C'è Usopp che dice che gli piacerebbe andare per mare ma non può per via di Kaya - in una frase praticamente - e che poi nel finale di puntata sale a bordo con gli altri come se fosse una cosa naturale.
Per arrivare a Zoro che commenta la galanteria di Sanji durante il combattimento contro gli uomini pesce come se lo conoscesse da una vita e non che si sia unito a loro due giorni prima. Tanto più che Zoro, nelle scene con Sanji al Baratie, era pure svenuto. E' giusta la reazione dello spadaccino perché davanti a Sanji non insulti una donna... ma questo Zoro non lo può sapere.
Ora, probabilmente questa fretta era dovuta al non sapere se la serie avrebbe avuto successo meritandosi un sequel e quindi gli autori non abbiano voluto osare perché non sapevano se il gioco valesse la candela.
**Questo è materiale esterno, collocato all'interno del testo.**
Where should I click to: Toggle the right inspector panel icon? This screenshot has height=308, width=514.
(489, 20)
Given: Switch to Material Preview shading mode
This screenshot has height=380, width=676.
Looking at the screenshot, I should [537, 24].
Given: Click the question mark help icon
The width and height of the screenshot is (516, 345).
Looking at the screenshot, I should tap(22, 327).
Visto però il successo della serie e la probabile seconda stagione, si spera che si prendano del tempo per "dare tempo" e costruire le varie vicessitudini e relazioni.
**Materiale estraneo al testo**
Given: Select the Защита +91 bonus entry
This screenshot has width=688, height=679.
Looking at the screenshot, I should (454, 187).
La CGI, le parrucche e le inquadrature
Sarò strana io ma difficilmente ho visto così tanti primi piani. Seriamente, primi piani ovunque. E se all'inizio non ci facevo manco caso, intorno al 6 episodio ho incominciato a rendermene conto e a chiedermi perché non allargavano un po' più il campo?
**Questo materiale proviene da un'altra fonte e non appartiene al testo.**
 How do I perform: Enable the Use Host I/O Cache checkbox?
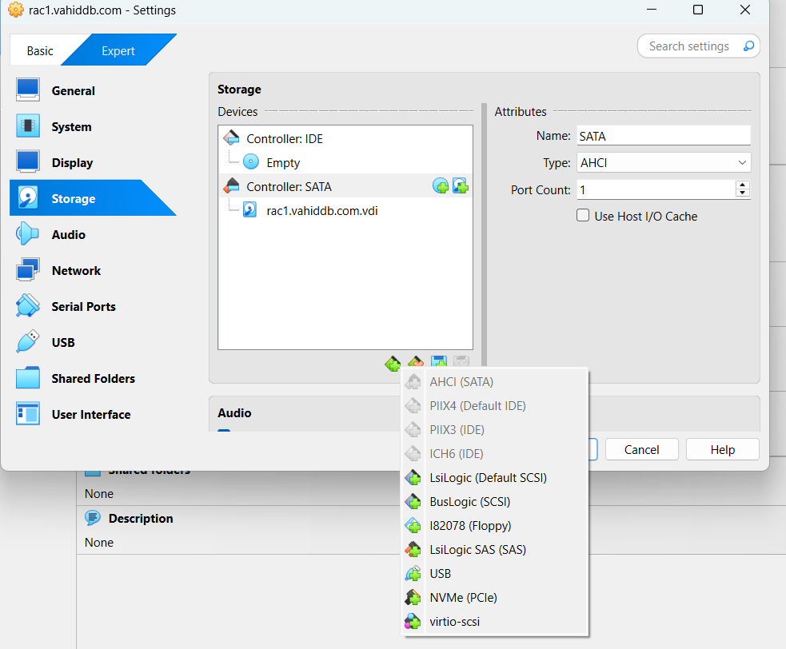584,216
Discorso dubbioso anche per la CGI che non mi ha fatto impazzire onestamente. Certe scene dei combattimenti di Luffy presentavano a parer mio una realizzazione un po' troppo finta, segno che ci si può lavorare ancora sopra.
La cosa peggiore comunque risultavano certe parrucche - come quella della sorella di Nami - così finte che te le avrebbero tirate dietro anche al Lucca Comics. Ok, One Piece presenta gente strana e bizzarra, con capelli di tutte le forme e tutti i colori. Ma sono piuttosto sicura che si potrebbero trovare parrucche colorate meno scrause...no?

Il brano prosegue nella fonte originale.